While the Standing Desk is now a staple in ergonomics and will be in the foreseeable future, it had already been created centuries ago.
The first model came from an exceptional German cabinetmaker named David Roentgen. You can argue that Leonardo da Vinci should take the credit, but his standing desks are not adjustable, unlike Roentgen’s.
Known more for his cabinet decorations, secret compartments or drawers, and artistic, mechanical fittings in the eighteenth century, Roentgen was not supposed to be meddling with a modern concept such as the ergonomics of a Standing Desk.
He was fond of gimmicky features.
One of his desks had a feature where a single pull released several springs, secret compartments, hidden drawers, latches, and mechanical devices. This work was so remarkable that King Louis XVI purchased one of his desks for 80,000 livres after the French Revolution.
That would be equivalent to about 9 million Australian dollars today!
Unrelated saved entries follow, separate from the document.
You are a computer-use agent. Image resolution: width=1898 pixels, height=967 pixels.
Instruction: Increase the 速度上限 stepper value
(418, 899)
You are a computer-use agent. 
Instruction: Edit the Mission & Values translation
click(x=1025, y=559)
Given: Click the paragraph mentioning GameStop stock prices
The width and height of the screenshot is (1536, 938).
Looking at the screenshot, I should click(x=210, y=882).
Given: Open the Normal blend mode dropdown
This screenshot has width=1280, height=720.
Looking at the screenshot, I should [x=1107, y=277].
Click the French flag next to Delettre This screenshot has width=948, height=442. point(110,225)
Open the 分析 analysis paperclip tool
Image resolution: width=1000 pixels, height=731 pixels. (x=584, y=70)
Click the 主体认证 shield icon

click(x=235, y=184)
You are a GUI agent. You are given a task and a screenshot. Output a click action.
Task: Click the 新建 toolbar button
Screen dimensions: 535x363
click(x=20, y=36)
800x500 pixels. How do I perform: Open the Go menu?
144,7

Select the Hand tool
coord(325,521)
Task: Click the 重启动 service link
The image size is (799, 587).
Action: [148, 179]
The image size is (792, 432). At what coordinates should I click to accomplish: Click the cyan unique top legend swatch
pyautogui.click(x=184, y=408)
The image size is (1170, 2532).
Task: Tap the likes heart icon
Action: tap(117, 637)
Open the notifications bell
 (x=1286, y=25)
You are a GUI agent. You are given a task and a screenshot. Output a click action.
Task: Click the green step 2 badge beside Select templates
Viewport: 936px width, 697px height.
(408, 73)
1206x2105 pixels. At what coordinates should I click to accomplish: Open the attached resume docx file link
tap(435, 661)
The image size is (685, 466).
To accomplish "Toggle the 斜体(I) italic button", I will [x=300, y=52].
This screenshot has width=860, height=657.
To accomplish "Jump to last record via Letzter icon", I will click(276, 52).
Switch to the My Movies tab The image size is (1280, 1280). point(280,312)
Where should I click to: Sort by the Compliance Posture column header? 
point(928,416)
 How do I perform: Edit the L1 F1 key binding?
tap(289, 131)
The Adjustable Standing Desk
Now, Roentgen’s weird engineering has little value, but the first-ever height adjustable desk he invented is the first of its kind and the father of the Standing Desk we know today.
His desk, the Architect’s Table, uses dowels, hinges, and springs to adjust the height, and the user can easily transition from sitting to standing.
Roentgen was ahead of his time when he thought standing while working was a great idea. It may be that, or he was only having fun. No one will ever know.
His beautiful, transcendent desk is currently displayed in the New York Metropolitan Museum of Art.
The Science behind the Standing Desk
Today’s generation has the luxury of scientific studies, which gave birth to ergonomics or the study of people’s efficiency in a working environment.
Ergonomics suggests that prolonged sitting can lead to many health complications like obesity, cardiovascular disease, and even cancer.
Studies have also shown that sitting for more than 6 hours a day gives you a 40% more chance to die sooner than someone who only sits less than 3 hours a day.
Standing while working has proven to help reduce back pain, burn more calories, and even allow you to focus and memorise more effectively.
History of the Standing Desk
Roentgen may not have any scientific study to base his invention on, but historically, it has been used by very prominent figures.
Da Vinci may be the most famous one. Why? Because he was using a standing desk while he painted the Mona Lisa, the most famous work of art in the world.
The Standing Desk has also been used by Napoleon Bonaparte while strategizing battle plans, Thomas Jefferson while drafting documents like the Declaration of Independence, Charles Dickens while creating classic literature, and even Winston Churchill while he prepares his speeches.
The Future of the Standing Desk
Today’s generation isn’t the first to understand the joy and efficiency of standing while working at a desk. Thomas Jefferson, Leonardo Da Vinci, and Winston Churchill have all worked on occasion at a Standing Desk and produced results that resonate to this day. That’s not bad company to keep!
There is no doubt that ergonomics will continue to evolve, and improvement will come for desks, chairs, and tables. But for now, everything about a Standing Desk looks perfect for ensuring that you produce the best results in your office.